Assigned task:
When a line in the listing contains the string "دیدار", pick it out and copy it.

Record extracts:
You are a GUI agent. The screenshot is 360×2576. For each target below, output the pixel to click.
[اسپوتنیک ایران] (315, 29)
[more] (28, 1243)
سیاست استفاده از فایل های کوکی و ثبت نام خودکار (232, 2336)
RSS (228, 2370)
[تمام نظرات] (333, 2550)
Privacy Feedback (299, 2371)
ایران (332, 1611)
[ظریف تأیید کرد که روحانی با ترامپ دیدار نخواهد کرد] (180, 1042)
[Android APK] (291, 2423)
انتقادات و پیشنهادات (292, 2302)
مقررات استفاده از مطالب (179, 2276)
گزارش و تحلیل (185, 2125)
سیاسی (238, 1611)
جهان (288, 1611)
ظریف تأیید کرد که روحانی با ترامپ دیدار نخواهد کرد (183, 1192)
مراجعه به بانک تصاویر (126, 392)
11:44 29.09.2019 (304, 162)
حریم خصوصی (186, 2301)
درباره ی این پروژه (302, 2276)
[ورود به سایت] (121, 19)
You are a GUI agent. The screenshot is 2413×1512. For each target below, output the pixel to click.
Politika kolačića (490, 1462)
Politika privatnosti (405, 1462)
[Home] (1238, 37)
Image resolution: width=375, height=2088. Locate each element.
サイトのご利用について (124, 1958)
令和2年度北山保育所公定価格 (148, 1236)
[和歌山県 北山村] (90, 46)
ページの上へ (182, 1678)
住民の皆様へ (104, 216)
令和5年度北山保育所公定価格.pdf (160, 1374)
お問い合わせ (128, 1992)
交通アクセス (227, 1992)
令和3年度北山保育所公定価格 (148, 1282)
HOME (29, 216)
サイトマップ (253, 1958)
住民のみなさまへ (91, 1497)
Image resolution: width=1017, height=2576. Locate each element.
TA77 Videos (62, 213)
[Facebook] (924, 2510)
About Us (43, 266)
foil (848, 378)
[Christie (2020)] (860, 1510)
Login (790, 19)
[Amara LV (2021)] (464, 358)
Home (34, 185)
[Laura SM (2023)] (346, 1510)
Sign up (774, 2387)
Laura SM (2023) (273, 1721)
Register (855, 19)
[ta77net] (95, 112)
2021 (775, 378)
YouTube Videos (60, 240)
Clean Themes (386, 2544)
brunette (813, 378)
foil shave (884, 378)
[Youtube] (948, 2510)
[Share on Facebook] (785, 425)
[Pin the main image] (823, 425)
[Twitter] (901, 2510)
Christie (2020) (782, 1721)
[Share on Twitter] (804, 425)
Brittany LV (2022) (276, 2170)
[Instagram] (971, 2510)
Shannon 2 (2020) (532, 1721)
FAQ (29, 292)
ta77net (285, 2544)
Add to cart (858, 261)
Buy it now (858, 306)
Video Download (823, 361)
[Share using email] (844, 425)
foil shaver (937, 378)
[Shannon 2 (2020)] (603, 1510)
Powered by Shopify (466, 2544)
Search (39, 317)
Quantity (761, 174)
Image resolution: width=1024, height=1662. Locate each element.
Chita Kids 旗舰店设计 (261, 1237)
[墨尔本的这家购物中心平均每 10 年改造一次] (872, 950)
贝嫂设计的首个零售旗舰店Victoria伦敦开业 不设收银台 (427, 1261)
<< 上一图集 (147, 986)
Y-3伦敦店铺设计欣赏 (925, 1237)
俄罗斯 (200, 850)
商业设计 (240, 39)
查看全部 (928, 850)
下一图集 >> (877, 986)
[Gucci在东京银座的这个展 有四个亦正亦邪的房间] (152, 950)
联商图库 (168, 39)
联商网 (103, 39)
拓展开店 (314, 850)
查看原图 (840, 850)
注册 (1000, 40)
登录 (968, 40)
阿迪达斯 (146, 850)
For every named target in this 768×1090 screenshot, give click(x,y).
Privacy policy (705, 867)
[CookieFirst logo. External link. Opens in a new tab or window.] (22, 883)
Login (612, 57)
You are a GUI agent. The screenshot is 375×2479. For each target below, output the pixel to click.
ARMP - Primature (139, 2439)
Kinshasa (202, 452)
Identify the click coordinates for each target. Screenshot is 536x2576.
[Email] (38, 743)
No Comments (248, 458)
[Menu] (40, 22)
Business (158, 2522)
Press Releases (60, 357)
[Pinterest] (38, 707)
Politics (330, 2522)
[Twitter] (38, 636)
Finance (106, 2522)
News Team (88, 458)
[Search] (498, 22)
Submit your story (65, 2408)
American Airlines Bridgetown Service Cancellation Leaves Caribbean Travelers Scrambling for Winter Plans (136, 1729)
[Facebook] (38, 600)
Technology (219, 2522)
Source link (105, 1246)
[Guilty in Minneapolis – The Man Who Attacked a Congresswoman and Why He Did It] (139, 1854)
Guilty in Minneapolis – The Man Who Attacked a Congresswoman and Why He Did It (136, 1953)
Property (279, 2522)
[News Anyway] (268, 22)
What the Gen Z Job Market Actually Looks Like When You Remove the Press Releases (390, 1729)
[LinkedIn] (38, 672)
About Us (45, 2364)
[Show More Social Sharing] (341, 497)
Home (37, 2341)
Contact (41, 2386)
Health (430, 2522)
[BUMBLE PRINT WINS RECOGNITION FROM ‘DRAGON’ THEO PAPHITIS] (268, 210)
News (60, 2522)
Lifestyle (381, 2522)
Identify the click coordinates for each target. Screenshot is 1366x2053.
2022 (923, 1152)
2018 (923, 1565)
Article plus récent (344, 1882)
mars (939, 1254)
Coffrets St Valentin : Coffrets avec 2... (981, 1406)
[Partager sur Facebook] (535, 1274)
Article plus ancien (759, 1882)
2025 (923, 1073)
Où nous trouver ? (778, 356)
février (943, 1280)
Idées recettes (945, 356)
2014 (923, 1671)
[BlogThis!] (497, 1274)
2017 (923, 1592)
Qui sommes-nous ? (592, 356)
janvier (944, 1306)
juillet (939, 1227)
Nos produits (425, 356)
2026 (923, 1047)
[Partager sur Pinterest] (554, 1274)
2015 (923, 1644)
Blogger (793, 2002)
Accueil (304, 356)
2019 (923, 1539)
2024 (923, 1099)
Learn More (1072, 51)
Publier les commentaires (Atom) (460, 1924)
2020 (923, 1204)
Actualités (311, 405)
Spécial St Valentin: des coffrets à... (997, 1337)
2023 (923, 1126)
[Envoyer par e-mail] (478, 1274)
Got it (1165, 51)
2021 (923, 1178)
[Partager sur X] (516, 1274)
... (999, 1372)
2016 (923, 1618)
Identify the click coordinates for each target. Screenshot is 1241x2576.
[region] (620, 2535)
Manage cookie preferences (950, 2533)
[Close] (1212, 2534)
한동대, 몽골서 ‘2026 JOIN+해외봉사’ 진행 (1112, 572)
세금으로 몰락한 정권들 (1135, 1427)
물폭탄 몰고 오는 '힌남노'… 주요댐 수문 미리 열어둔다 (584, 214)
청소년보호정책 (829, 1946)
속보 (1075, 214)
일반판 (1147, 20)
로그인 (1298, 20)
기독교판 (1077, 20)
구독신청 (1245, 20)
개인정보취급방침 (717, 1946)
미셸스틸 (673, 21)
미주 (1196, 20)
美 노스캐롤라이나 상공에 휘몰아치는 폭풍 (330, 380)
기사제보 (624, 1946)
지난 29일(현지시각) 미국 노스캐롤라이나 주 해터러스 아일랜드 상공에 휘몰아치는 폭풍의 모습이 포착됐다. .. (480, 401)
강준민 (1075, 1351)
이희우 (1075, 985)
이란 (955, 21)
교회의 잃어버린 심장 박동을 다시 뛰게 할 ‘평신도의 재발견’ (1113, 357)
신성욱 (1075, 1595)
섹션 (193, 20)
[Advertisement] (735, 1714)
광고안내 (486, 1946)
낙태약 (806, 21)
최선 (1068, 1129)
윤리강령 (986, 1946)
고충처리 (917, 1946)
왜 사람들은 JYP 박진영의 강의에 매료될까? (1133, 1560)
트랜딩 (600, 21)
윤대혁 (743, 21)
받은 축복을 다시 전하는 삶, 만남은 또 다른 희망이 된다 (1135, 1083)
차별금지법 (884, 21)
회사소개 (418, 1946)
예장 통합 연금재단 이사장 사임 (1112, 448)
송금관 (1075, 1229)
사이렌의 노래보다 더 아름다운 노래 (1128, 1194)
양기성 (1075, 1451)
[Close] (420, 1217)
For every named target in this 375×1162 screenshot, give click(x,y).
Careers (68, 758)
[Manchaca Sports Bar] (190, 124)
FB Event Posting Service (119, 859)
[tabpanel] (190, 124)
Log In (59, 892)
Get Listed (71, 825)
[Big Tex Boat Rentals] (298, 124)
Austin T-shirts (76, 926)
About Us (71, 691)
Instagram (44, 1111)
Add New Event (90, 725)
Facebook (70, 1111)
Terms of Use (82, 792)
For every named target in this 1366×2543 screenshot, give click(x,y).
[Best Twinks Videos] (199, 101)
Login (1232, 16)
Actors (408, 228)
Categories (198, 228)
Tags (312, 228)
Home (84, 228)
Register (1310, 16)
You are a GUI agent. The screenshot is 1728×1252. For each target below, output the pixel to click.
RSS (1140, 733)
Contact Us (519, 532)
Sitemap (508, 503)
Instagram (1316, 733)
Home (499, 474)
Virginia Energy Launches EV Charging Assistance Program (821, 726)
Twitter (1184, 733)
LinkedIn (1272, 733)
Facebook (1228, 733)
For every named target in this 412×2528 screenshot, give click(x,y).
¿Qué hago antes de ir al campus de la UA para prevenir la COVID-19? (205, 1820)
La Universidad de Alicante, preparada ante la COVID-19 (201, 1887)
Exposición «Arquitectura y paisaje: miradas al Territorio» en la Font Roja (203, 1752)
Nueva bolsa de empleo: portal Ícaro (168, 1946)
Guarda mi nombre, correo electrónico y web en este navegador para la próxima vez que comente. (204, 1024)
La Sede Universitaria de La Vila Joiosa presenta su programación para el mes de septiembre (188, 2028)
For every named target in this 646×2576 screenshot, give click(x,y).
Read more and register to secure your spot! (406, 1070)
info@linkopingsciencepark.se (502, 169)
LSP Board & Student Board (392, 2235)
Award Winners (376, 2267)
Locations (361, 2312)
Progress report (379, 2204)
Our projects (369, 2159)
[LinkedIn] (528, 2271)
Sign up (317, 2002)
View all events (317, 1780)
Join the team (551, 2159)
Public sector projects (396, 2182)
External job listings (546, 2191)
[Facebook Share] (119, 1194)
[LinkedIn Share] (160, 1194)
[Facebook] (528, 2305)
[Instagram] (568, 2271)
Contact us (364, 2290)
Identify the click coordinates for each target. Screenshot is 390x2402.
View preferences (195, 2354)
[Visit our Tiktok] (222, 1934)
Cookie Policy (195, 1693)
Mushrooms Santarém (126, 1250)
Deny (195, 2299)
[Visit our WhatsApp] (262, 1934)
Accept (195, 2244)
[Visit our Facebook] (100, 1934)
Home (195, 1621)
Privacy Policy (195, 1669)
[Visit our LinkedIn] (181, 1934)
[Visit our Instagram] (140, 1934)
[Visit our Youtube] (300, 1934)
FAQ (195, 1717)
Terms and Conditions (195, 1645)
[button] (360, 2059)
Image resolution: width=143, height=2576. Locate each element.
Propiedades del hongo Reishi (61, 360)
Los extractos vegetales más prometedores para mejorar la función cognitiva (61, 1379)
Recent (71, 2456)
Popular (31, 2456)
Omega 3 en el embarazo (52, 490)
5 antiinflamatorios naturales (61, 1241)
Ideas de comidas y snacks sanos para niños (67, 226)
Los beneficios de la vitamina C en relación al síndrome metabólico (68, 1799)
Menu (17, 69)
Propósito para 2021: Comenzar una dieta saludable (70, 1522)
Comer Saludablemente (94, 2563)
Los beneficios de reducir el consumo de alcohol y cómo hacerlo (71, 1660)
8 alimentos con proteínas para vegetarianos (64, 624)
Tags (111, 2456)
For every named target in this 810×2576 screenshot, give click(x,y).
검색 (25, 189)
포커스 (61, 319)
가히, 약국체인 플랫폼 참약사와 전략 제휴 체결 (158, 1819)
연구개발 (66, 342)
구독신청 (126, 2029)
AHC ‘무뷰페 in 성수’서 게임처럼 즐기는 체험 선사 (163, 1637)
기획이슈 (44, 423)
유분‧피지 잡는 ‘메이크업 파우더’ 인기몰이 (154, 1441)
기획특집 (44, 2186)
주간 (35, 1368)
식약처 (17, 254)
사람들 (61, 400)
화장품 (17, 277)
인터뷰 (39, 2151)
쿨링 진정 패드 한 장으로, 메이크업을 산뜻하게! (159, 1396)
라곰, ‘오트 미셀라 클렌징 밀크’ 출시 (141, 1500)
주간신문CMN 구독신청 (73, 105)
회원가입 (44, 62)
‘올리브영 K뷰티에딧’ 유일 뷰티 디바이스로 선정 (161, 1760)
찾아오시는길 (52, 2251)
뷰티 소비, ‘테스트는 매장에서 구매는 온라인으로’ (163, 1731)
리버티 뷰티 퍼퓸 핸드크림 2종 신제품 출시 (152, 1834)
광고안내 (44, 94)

Response box:
[ظریف تأیید کرد که روحانی با ترامپ دیدار نخواهد کرد] (180, 1042)
ظریف تأیید کرد که روحانی با ترامپ دیدار نخواهد کرد (183, 1192)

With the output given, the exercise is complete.